両者は包括的なセキュリティ対策を採用することで組織に利益をもたらします。CASBでカバーできない部分はSASEが補い、その逆も同様です。SASEはリモートワーカーのセキュリティを強化し、CASBは様々な資産やクラウドベースのサービスへのアクセスを制御します。CASBとSASEは連携して、マルウェア、ランサムウェア、フィッシング、ソーシャルエンジニアリングなどの攻撃やその他の脅威を防止・検知します。
CASBが組織にもたらすメリット:
- クラウドデータの可視性、制御性、セキュリティを強化します。
- 規制要件への準拠を確保し、データ侵害から保護します。
- クラウドベースのアプリケーションに対するセキュリティポリシーを適用します。
- データ流出の監視と検知。
SASEが組織にもたらすメリット:
- クラウドベースのアプリケーションやリソースへの安全かつシームレスなアクセスを提供します。
- 脅威や脆弱性から保護します。
- ユーザー体験と生産性の向上。
- あらゆるデバイスから、あらゆる場所にあるアプリケーション、データ、ネットワークへの安全なアクセスを提供する単一のクラウドネイティブセキュリティプラットフォームを提供。
結論
多くの企業は、CASBとSASEのどちらを選ぶべきか判断が難しいことを認識していますが、いずれかの選択を迫られることになります。CASBは、厳格なクラウドベースのアクセスセキュリティ対策を適用することで、標準的なセキュリティ慣行、ポリシー、コンプライアンスの維持を支援します。SASEはCASBツールのセキュリティアクセス機能に加え、ゼロトラストセキュリティと追加のセキュリティ対策を提供します。CASBとSASEが提供できる保護範囲に制限はなく、高い拡張性を備えています。本ブログがCASBとSASEの選択判断の一助となれば幸いです。
"FAQs
CASBとSASEのどちらか一方を選択することはできません。最適なスケーラビリティと企業の俊敏性を実現するには、両方が必要です。SASEはネットワーク負荷のスケーリングと増加する需要への対応を可能にします。これにより、ユーザーは保護された状態を維持し、安全なリモートワークを実践するために必要な帯域幅を確保できます。一方、CASBとSASEを比較すると、SASEは優れたセキュリティ機能と継続的なアラートを提供し、チームが高度な脅威を軽減する力を与えます。CASBはSASEソリューションに組み込まれており、ネットワークセキュリティをカバーしません。そのため、不完全なセキュリティソリューションであるCASBでSASEを置き換えることはできません。
"必ずしもそうではありません。CASBはIaaSやPaaS環境ともシームレスに連携可能です。CASBとSASEの比較において、CASBツールはデプロイメントモデルに関わらず、ストレージ、データベース、APIなどのクラウドリソースへのアクセスを監視・制御できます。
"ZTNAはアプリケーションアクセスに焦点を当てているのに対し、SASEとCASBはクラウドベースのリソースやデータへのアクセスを保護します。ZTNAはまた、アクセス権限を付与する前に、ネットワーク上のデバイスのセキュリティ状態を識別・検証します。
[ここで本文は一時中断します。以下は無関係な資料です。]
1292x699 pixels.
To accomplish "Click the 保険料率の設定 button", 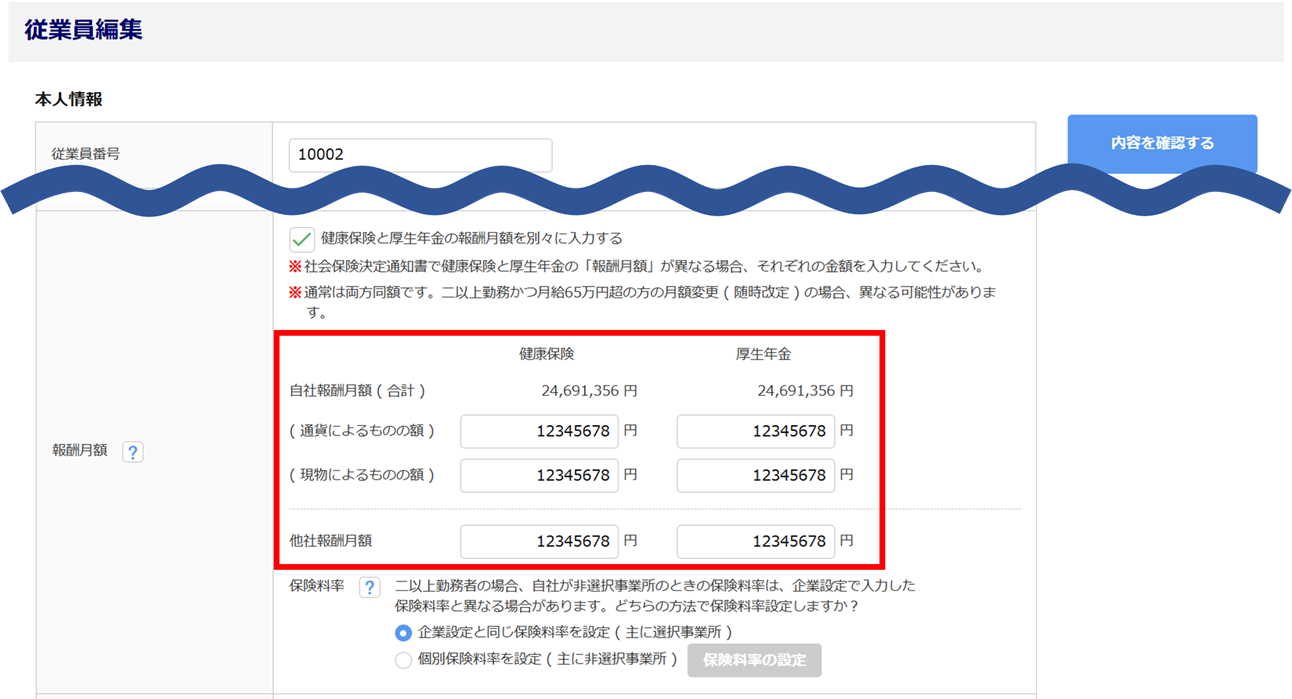I will tap(754, 660).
"CASBとSASEの比較において、SASEセキュリティは5つの必須構成要素に分解できます。それらは以下の通りです:
- ソフトウェア定義広域ネットワーク(SD-WAN) – SD-WANは、インターネット上のユーザーに最適なトラフィック経路をルーティングします。SD-WAN を使用すると、SASE アーキテクチャの複雑さを軽減し、ユーザーエクスペリエンスを向上させることができます。SD-WAN により、新しいアプリケーションやサービスを迅速に導入し、さまざまな場所でのポリシーを管理することができます。
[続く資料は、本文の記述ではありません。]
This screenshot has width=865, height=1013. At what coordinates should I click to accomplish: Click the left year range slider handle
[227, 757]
- セキュア Web ペイメントゲートウェイ (SWG) – SWG は、従業員のシステムがマルウェアに感染するのを防ぎます。SWGを使用すると、安全でないインターネットトラフィックが企業ネットワークに侵入するのを防げます。これはバリアのように機能し、悪意のあるウェブサイト、脆弱なページ、その他あらゆる種類のサイバー脅威をブロックできます。
- ファイアウォール・アズ・ア・サービス(FWaaS) – FWaaSは、物理的なファイアウォールクラウドベースのファイアウォールに置き換えます。高度なレイヤー7/NGFW機能、URLフィルタリングなどのアクセス制御、高度な脅威対策、IPS、DNSセキュリティを採用しています。
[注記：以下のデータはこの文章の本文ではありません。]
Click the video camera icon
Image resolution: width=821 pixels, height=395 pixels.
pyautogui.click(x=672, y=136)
- ゼロトラストネットワークアクセス(ZTNA) – 「信頼を前提としない」ことがゼロトラストネットワークアクセスの基本理念です。ユーザーにリモートアクセスを許可する場合、最小権限アクセス原則ときめ細かなセキュリティポリシーの実施が不可欠です。ZTNA は、アプリケーションやネットワークが許可されていない方法でインターネットに公開されるのを防ぎ、アクセス試行をブロックするのに役立ちます。
- 集中管理 – CASB 対 SASE では、SASE ソリューションが集中管理を提供します。変更管理を一元的に行えるコンソールが提供されます。これにより組織全体で一貫したセキュリティポリシーを適用し、アクションを調整し、突発的な運用停止を防止できます。